Material shown =
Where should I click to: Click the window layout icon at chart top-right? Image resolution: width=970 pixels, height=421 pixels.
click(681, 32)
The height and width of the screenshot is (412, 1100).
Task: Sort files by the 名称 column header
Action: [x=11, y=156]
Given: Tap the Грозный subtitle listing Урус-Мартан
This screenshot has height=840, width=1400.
---
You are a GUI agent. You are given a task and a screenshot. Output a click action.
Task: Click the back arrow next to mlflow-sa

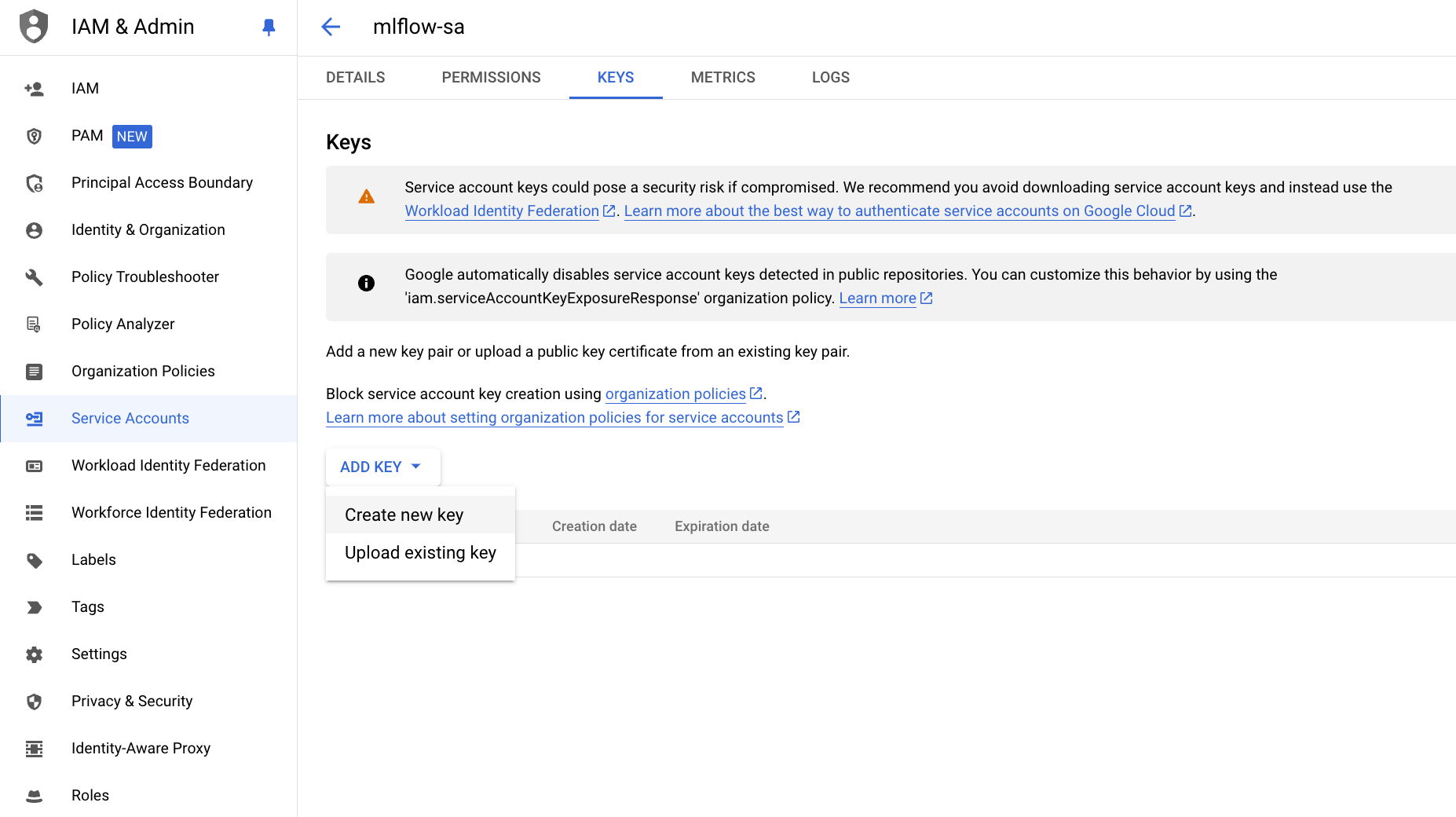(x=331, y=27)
---
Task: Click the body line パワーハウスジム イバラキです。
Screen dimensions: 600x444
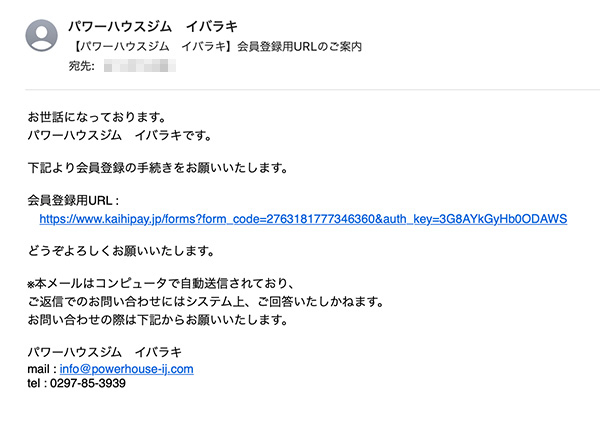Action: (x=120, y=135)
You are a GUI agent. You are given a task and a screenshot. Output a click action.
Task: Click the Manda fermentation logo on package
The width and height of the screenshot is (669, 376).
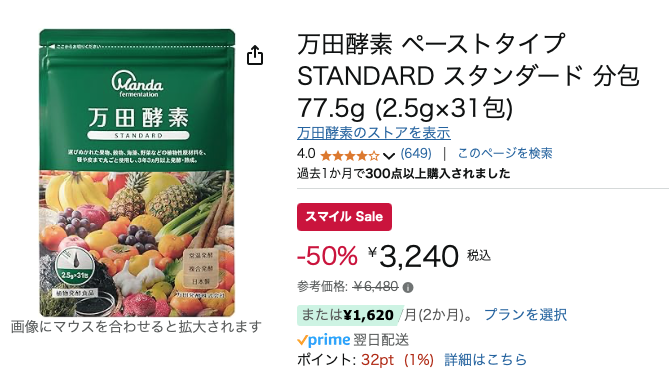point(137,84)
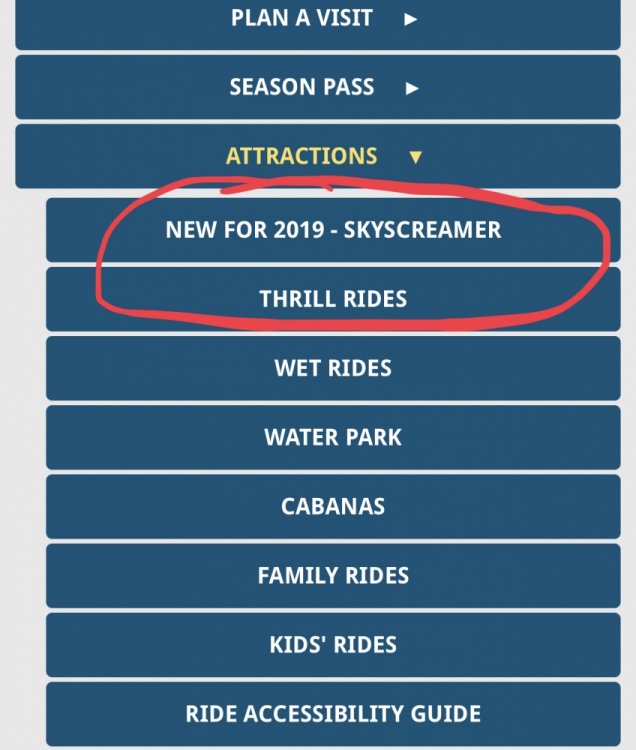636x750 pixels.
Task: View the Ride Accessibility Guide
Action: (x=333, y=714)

Task directions =
Copy out each line of the data above, exactly, if it lies between the line holding "Where should I" and the line holding "Given: Tap the", inclusive; copy no other line.

Problem solution =
Where should I click to: Click the window layout icon at chart top-right? Image resolution: width=970 pixels, height=421 pixels.
click(681, 32)
The height and width of the screenshot is (412, 1100).
Task: Sort files by the 名称 column header
Action: [x=11, y=156]
Given: Tap the Грозный subtitle listing Урус-Мартан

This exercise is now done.